_Provided data:_
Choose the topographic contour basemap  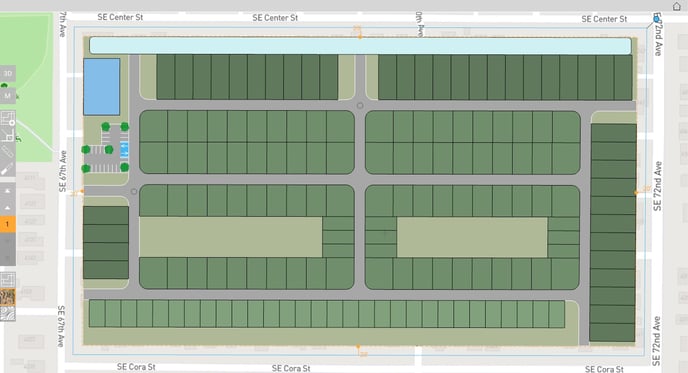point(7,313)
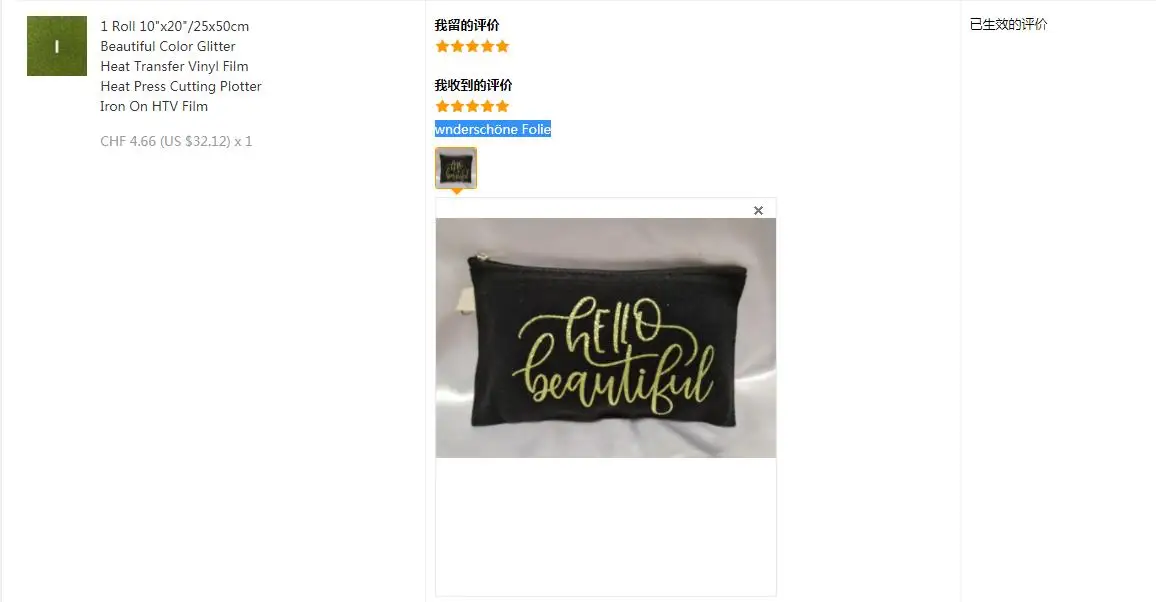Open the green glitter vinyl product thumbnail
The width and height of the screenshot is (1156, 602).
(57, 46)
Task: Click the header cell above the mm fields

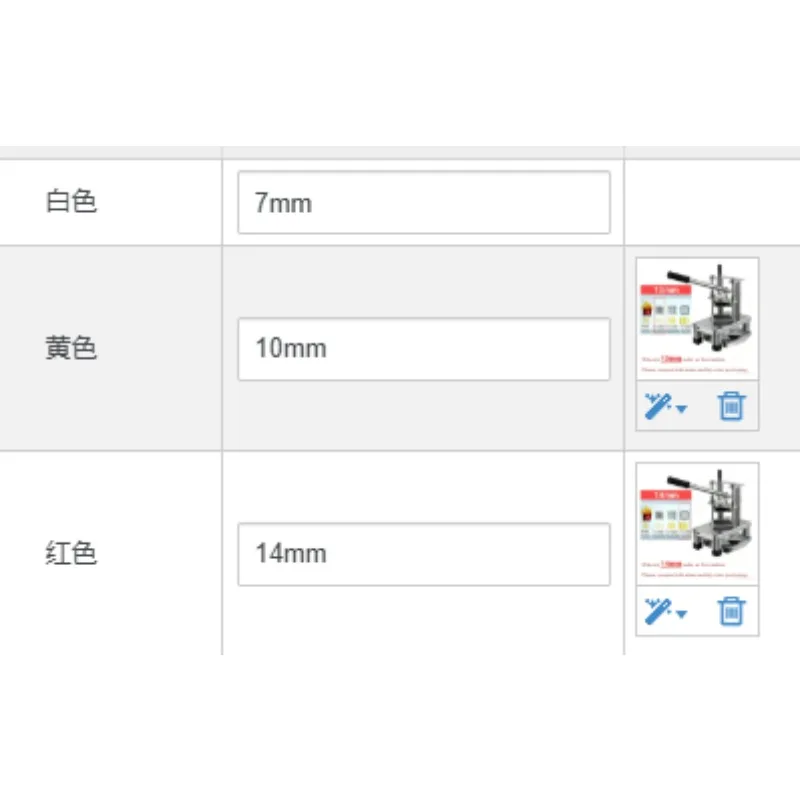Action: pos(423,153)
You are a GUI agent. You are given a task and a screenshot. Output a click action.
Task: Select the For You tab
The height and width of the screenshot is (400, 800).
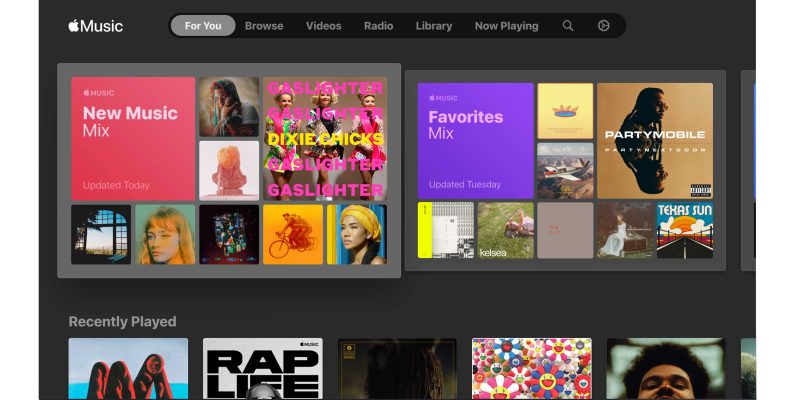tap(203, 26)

_Exercise requirements:_ Leaving all pictures aside, print exactly the lines from the one that contains "Task: Click the" through the last line of the data above, inclusive.

_Task answer:_
Task: Click the header cell above the mm fields

Action: pos(423,153)
You are a GUI agent. You are given a task and a screenshot. Output a click action.
Task: Select the For You tab
The height and width of the screenshot is (400, 800).
tap(203, 26)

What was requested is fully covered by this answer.